*WORK TO COMPLETE*. Would you repeat the entries below exactly and omit the pictures?

*Stored records*.
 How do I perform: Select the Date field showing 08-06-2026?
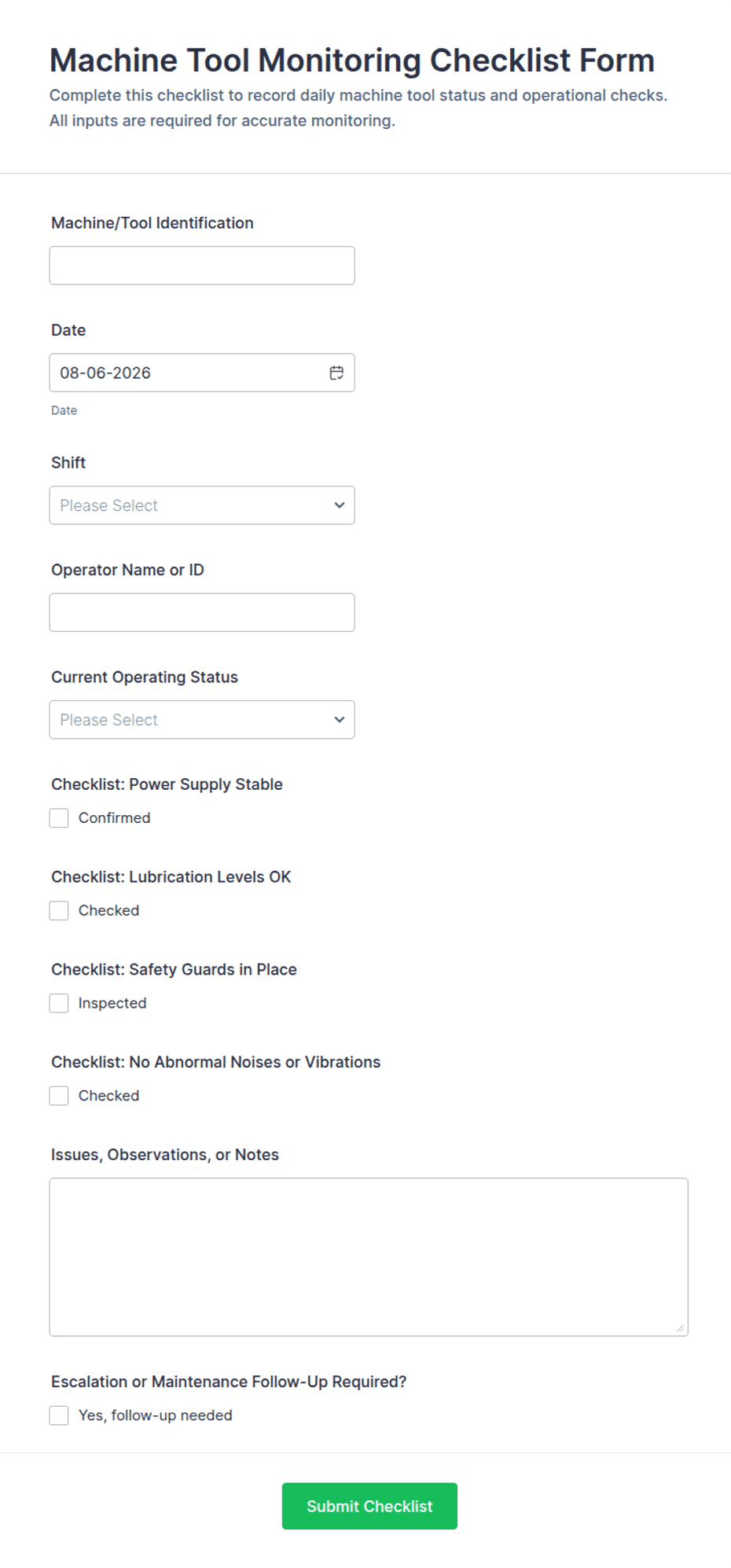click(x=202, y=373)
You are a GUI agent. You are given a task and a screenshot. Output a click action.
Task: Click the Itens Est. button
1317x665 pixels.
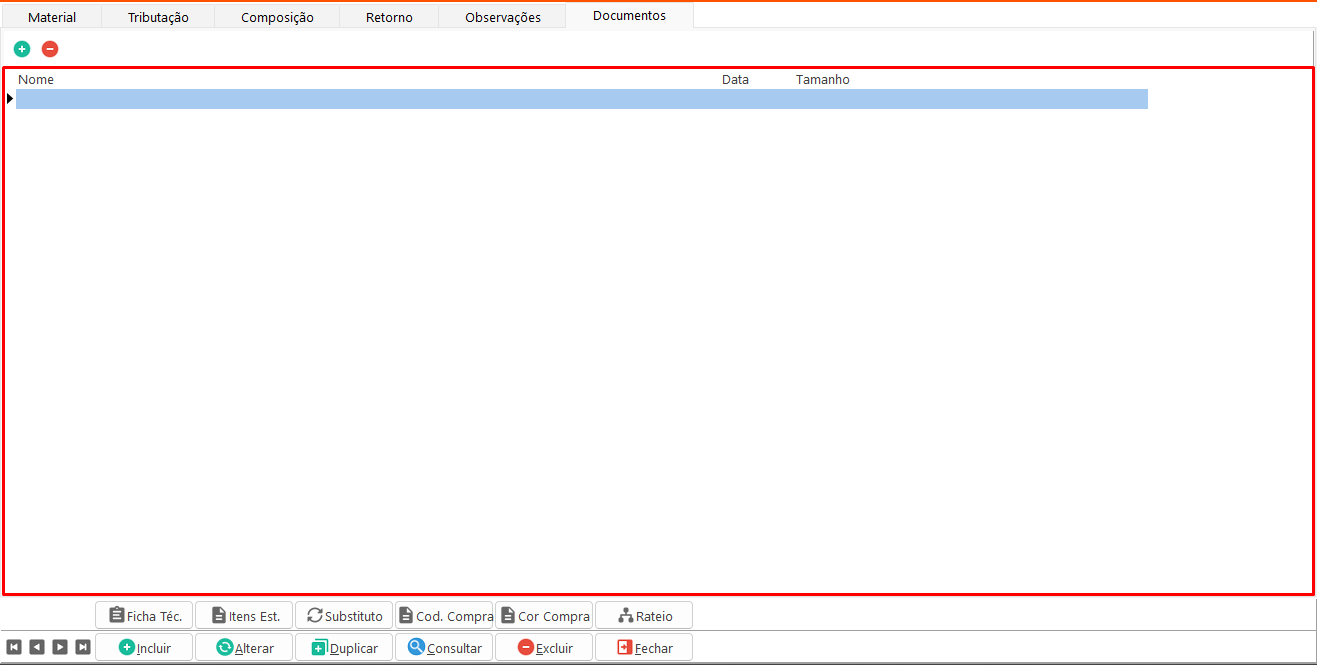(x=244, y=616)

*EXERCISE OUTPUT*.
 How do I perform: Select the Date field showing 08-06-2026?
click(x=202, y=373)
You are a GUI agent. You are given a task and a screenshot. Output a click action.
Task: Click the Itens Est. button
1317x665 pixels.
(x=244, y=616)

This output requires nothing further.